**Goal of the exercise**.
Once the line containing "Сердца (32, 408)" is found in the records below, return it and each following line exactly, up to and including the line containing "Шары на палочке (39, 727)", and nothing else.

[Excerpts from a dataset]
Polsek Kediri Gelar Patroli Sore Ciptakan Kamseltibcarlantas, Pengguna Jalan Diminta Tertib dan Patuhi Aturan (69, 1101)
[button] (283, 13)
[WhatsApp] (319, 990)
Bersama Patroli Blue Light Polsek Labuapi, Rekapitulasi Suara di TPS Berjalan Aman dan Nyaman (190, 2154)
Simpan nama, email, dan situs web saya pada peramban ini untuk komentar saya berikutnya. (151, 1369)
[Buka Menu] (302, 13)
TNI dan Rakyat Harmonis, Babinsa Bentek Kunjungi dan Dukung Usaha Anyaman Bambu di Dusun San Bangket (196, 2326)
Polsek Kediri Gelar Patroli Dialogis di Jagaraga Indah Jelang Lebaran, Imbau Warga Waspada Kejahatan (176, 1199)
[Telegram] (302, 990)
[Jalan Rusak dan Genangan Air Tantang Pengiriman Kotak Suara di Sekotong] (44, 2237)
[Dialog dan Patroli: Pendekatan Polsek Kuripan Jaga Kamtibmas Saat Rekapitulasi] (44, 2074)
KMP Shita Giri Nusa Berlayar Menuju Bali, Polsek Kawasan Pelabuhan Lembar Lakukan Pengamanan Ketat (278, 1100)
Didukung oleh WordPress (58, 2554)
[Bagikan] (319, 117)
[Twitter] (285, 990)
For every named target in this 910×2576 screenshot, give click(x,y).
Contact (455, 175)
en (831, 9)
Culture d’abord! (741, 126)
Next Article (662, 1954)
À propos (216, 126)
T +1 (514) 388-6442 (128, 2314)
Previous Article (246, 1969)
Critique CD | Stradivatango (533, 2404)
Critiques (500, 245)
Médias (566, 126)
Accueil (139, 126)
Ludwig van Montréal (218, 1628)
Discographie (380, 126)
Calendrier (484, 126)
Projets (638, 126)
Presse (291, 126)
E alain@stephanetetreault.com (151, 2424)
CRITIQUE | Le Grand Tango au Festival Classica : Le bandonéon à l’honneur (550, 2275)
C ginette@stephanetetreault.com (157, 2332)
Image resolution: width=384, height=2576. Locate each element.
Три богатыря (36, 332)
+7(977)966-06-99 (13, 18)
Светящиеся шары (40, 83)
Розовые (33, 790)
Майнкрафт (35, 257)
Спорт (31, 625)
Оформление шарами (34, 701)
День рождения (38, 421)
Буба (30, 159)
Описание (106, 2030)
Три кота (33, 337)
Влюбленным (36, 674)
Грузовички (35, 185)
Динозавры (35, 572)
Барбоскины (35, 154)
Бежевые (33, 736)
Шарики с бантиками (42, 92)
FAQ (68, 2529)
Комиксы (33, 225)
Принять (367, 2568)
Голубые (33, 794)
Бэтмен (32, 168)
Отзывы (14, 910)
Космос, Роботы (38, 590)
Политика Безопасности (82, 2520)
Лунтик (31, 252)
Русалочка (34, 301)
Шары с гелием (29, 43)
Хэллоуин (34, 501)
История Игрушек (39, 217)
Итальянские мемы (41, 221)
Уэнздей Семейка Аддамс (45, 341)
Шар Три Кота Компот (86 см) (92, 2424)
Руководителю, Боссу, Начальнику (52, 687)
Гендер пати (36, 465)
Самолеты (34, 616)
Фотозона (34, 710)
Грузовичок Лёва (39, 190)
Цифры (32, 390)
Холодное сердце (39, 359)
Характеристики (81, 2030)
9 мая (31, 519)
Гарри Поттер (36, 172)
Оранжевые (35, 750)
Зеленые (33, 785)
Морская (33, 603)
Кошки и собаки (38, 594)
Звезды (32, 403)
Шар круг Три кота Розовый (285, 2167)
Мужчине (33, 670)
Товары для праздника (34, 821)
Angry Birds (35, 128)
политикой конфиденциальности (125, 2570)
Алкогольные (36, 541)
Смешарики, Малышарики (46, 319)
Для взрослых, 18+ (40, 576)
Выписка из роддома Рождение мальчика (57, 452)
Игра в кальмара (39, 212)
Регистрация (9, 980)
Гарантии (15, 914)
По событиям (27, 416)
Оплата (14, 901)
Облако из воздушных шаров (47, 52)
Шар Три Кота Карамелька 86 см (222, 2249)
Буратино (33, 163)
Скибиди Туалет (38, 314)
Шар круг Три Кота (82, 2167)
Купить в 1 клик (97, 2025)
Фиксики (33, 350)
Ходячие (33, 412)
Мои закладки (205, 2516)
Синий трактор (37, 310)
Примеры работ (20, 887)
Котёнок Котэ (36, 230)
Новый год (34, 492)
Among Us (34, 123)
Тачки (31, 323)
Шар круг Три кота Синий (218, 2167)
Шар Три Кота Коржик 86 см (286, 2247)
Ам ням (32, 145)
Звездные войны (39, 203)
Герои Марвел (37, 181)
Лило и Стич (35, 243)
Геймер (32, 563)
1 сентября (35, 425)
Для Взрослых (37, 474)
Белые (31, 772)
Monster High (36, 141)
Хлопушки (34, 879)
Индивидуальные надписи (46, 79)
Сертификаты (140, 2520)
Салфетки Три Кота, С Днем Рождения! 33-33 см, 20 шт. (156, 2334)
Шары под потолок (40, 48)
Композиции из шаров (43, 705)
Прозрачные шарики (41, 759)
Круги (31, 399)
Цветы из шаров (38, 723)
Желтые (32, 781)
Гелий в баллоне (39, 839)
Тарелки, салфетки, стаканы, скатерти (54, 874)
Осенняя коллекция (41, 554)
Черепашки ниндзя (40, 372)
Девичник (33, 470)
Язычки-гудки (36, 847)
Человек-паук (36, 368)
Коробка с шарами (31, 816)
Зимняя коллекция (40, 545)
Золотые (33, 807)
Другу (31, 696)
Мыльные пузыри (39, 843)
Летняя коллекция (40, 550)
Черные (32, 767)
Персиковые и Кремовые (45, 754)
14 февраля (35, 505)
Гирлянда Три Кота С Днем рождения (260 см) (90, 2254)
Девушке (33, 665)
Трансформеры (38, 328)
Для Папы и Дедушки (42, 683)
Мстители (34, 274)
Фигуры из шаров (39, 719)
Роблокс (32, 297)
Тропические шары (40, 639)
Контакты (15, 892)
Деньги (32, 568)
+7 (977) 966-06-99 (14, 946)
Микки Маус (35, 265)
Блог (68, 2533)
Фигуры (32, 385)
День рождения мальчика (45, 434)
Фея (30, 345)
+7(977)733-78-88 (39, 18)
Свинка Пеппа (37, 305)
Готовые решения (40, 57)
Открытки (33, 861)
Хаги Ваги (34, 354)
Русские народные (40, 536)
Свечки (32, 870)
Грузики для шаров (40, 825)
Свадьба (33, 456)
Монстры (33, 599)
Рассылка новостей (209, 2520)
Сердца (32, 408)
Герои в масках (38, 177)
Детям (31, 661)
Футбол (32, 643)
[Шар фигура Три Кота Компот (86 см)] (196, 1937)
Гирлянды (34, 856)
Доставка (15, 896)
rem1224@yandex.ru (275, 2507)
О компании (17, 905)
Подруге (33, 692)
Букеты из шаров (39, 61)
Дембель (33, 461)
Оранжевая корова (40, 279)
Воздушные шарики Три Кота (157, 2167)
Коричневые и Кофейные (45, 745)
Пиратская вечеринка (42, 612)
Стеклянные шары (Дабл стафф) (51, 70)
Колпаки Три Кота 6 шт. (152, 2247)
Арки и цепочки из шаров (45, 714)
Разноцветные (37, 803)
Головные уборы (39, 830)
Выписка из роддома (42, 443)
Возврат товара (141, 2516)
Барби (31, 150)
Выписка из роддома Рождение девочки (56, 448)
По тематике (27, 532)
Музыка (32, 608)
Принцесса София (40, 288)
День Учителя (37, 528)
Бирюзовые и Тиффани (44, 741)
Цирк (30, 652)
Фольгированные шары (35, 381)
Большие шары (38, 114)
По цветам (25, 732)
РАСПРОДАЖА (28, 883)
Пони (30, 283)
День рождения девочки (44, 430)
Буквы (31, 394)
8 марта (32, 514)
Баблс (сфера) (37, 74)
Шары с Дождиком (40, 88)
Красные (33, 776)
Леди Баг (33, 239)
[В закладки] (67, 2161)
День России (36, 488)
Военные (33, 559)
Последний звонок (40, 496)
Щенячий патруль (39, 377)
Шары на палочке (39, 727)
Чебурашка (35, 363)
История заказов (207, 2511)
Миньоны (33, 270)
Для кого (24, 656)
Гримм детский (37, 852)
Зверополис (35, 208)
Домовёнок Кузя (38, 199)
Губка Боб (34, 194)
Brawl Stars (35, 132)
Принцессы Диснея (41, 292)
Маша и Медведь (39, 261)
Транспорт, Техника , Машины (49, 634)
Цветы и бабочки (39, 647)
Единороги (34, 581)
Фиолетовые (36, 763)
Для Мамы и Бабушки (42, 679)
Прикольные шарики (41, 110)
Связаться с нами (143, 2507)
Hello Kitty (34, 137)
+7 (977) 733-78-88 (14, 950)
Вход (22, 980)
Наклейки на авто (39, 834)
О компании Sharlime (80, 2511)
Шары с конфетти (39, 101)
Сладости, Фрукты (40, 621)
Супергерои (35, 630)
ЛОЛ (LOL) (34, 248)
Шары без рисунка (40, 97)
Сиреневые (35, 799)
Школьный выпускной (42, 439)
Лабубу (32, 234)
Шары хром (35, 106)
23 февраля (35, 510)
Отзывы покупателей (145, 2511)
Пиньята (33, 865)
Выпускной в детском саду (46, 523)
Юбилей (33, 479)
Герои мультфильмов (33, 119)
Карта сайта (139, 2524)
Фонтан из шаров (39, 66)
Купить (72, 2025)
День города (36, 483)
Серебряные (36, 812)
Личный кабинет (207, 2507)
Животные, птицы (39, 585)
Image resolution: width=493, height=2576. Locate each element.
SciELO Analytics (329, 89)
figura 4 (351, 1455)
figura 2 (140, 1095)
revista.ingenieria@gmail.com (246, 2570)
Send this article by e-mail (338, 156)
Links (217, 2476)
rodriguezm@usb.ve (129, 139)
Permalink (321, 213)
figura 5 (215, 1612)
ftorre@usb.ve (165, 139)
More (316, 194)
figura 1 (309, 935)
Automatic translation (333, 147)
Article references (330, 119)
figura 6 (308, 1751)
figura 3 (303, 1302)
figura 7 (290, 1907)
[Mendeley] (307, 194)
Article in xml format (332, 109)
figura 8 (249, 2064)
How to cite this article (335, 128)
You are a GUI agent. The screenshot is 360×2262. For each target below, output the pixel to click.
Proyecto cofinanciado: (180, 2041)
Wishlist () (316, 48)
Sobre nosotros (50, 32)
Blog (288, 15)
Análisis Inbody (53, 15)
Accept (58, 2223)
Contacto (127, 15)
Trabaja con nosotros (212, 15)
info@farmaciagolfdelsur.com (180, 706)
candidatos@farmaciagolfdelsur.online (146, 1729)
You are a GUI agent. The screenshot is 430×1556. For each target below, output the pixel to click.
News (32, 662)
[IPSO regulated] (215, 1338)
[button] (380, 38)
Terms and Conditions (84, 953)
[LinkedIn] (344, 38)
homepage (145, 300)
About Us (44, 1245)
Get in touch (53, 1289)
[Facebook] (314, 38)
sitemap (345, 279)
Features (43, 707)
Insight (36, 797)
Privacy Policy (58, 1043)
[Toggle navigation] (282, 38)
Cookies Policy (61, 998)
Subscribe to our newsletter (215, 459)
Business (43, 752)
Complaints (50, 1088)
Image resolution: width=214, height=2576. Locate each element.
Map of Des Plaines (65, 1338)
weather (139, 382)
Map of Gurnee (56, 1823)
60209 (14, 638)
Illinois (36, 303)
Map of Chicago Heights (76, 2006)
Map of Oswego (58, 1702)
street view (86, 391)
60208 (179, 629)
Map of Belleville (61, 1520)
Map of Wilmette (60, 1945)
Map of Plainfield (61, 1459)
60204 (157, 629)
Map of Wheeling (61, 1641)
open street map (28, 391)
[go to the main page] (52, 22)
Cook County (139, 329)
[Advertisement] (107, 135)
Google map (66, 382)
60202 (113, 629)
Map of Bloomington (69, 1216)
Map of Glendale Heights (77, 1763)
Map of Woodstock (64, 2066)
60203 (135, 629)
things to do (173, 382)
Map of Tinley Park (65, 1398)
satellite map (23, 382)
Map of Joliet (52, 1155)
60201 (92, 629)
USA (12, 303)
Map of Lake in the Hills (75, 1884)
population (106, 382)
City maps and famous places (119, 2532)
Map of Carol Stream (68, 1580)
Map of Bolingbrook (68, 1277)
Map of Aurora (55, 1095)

**The answer**.
Сердца (32, 408)
Герои в масках (38, 177)
Детям (31, 661)
Футбол (32, 643)
[Шар фигура Три Кота Компот (86 см)] (196, 1937)
Гирлянды (34, 856)
Доставка (15, 896)
rem1224@yandex.ru (275, 2507)
О компании (17, 905)
Подруге (33, 692)
Букеты из шаров (39, 61)
Дембель (33, 461)
Оранжевая корова (40, 279)
Воздушные шарики Три Кота (157, 2167)
Коричневые и Кофейные (45, 745)
Пиратская вечеринка (42, 612)
Стеклянные шары (Дабл стафф) (51, 70)
Колпаки Три Кота 6 шт. (152, 2247)
Арки и цепочки из шаров (45, 714)
Разноцветные (37, 803)
Головные уборы (39, 830)
Выписка из роддома (42, 443)
Возврат товара (141, 2516)
Барби (31, 150)
Выписка из роддома Рождение девочки (56, 448)
По тематике (27, 532)
Музыка (32, 608)
Принцесса София (40, 288)
День Учителя (37, 528)
Бирюзовые и Тиффани (44, 741)
Цирк (30, 652)
Фольгированные шары (35, 381)
Большие шары (38, 114)
По цветам (25, 732)
РАСПРОДАЖА (28, 883)
Пони (30, 283)
День рождения девочки (44, 430)
Буквы (31, 394)
8 марта (32, 514)
Баблс (сфера) (37, 74)
Шары с Дождиком (40, 88)
Красные (33, 776)
Леди Баг (33, 239)
[В закладки] (67, 2161)
День России (36, 488)
Военные (33, 559)
Последний звонок (40, 496)
Щенячий патруль (39, 377)
Шары на палочке (39, 727)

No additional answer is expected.